Question

What of the following molecule is paramagnetic?
A) Fluorine
B) Oxygen
C) Nitrogen
D) Hydrogen

Answer 1

Hint: We have all learned about molecular orbital theory. It considers the wave nature of atoms and it is the first theory that says bond order can be fractional. To determine if the given molecule is paramagnetic or not, write the electronic configuration of the given molecule using molecular orbital theory.
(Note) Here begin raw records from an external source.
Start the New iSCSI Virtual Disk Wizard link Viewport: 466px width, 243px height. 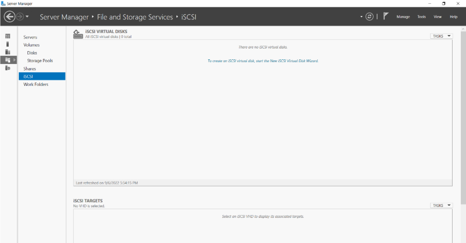tap(263, 61)
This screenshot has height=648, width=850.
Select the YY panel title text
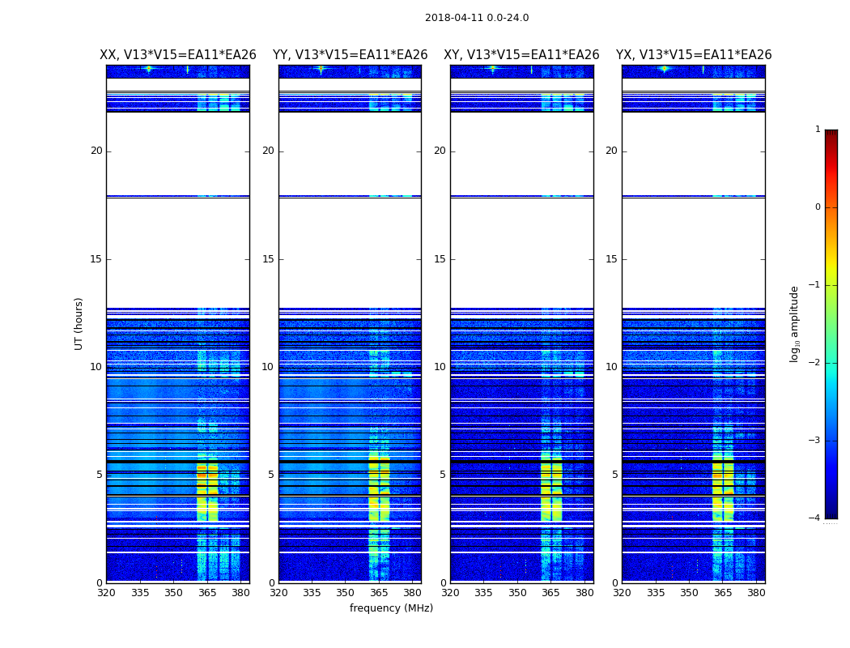tap(350, 55)
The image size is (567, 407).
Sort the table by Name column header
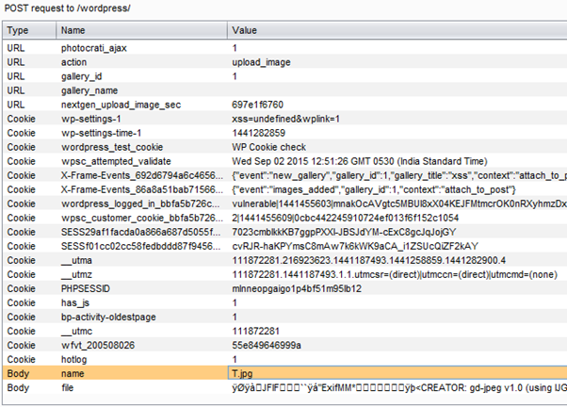(75, 31)
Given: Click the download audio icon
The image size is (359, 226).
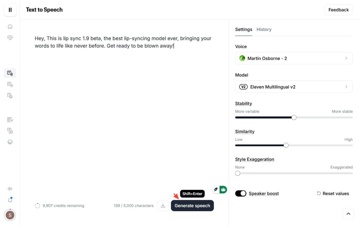Looking at the screenshot, I should [163, 206].

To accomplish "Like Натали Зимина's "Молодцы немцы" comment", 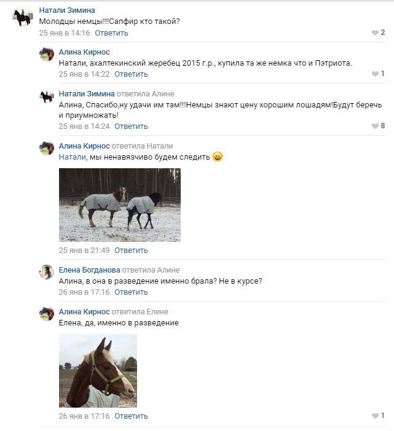I will point(375,33).
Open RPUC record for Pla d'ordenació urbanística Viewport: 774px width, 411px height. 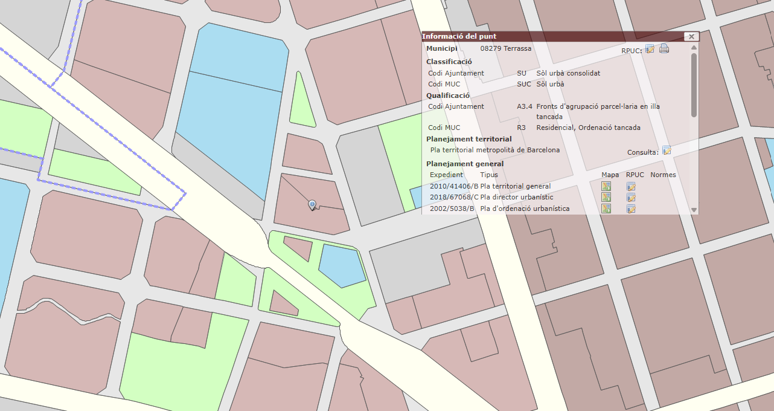(x=631, y=209)
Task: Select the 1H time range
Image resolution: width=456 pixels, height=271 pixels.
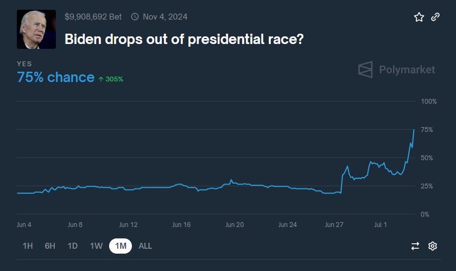Action: pos(28,246)
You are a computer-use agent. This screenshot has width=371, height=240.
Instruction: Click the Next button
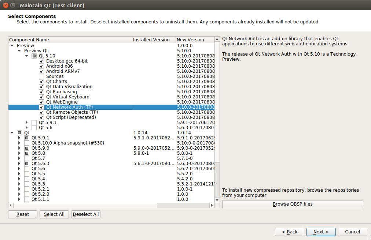point(321,232)
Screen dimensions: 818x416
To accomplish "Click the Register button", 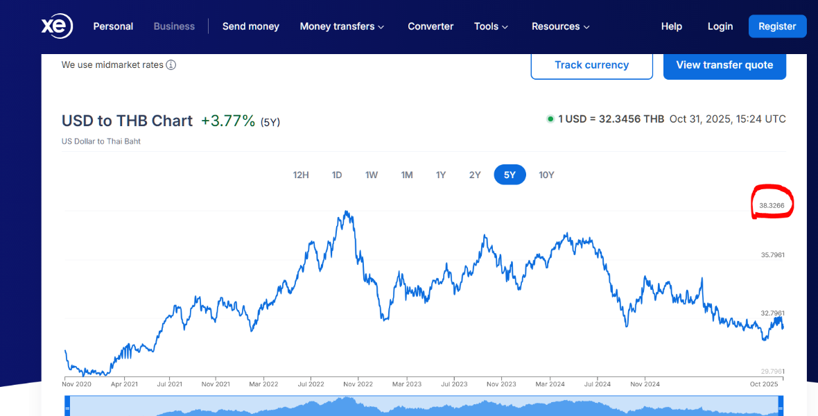I will coord(777,26).
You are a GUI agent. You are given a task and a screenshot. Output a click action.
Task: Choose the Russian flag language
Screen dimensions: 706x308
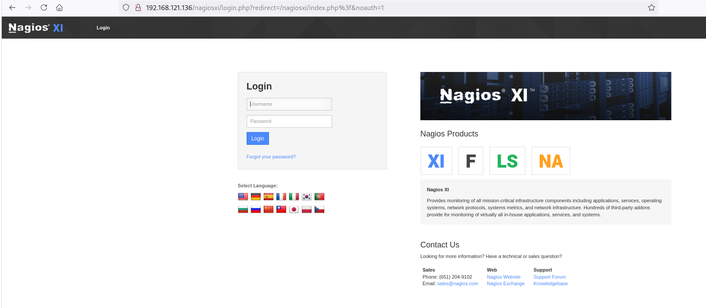click(x=256, y=209)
Complete step-by-step answer:
As we know that particle (ion, atom, or molecule) can be paramagnetic or diamagnetic. If all the electrons in the orbitals are paired then it is called diamagnetic and if there are unpaired electrons, it is called paramagnetic. To determine if the molecule is paramagnetic or not, it is important that we know the electronic configuration of that molecule.
We also know that the molecular orbital theory considers the wave nature of atoms and it is the first theory that says bond order can be fractional. In this, atomic orbitals combine to form new orbitals that are bonding and antibonding orbitals. The number of molecular orbitals formed is equal to the number of atomic orbitals combining. Now filling of these molecular orbitals occurs according to certain rules.
Aufbau Principle: According to the Aufbau principle, orbitals are filled in order of increasing energy. This means the orbital with the lowest energy will be filled first.
\[\sigma 1s < \sigma *1s < \sigma 2s < \sigma *2s < \left( {\Pi 2{p_x} = \Pi 2{p_y}} \right) < \sigma 2{p_z} < \left( {{\Pi ^*}2{p_x} = {\Pi ^*}2{p_y}} \right) < {\sigma ^*}2{p_z}\]
Here there are two types of orbitals that are bonding and antibonding orbital. \[\sigma ,\Pi \] are bonding molecular orbitals whereas \[\sigma *,\Pi *\] are anti-bonding molecular orbitals.
Now filling electrons according to the rules we will get:
Fluorine: \[\sigma 1{s^2},\sigma *1{s^2},\sigma 2{s^2},\sigma *2{s^2},\sigma 2p_x^2\left( {\Pi 2p_y^2 = \Pi 2p_z^2} \right),\left( {{\Pi ^*}2p_y^2 = {\Pi ^*}2p_z^2} \right),{\sigma ^*}2p_x^0\]
Oxygen: \[\sigma 1{s^2},\sigma *1{s^2},\sigma 2{s^2},\sigma *2{s^2},\sigma 2p_x^2\left( {\Pi 2p_y^2 = \Pi 2p_z^2} \right),\left( {{\Pi ^*}2p_y^1 = {\Pi ^*}2p_z^1} \right),{\sigma ^*}2p_x^0\]
Nitrogen: \[\sigma 1{s^2},\sigma *1{s^2},\sigma 2{s^2},\sigma *2{s^2},\sigma 2p_x^2\left( {\Pi 2p_y^2 = \Pi 2p_z^2} \right)\]
Hydrogen: \[\sigma 1{s^2},\sigma *1{s^0}\]

Now, from the electronic configuration we can conclude that there are $2$ unpaired electrons present in the oxygen, hence the oxygen molecule is paramagnetic in nature. And the fluorine, nitrogen and hydrogen all possess the paired electrons and hence they are diamagnetic in nature.
Therefore, the correct answer is option (B).

Note: It is important to note that there are two types of orbitals that are bonding and antibonding orbital. The energy of both orbitals is different. The energy of bonding molecular orbital is lower than antibonding molecular orbital. So we must fill electrons according to the Aufbau principle.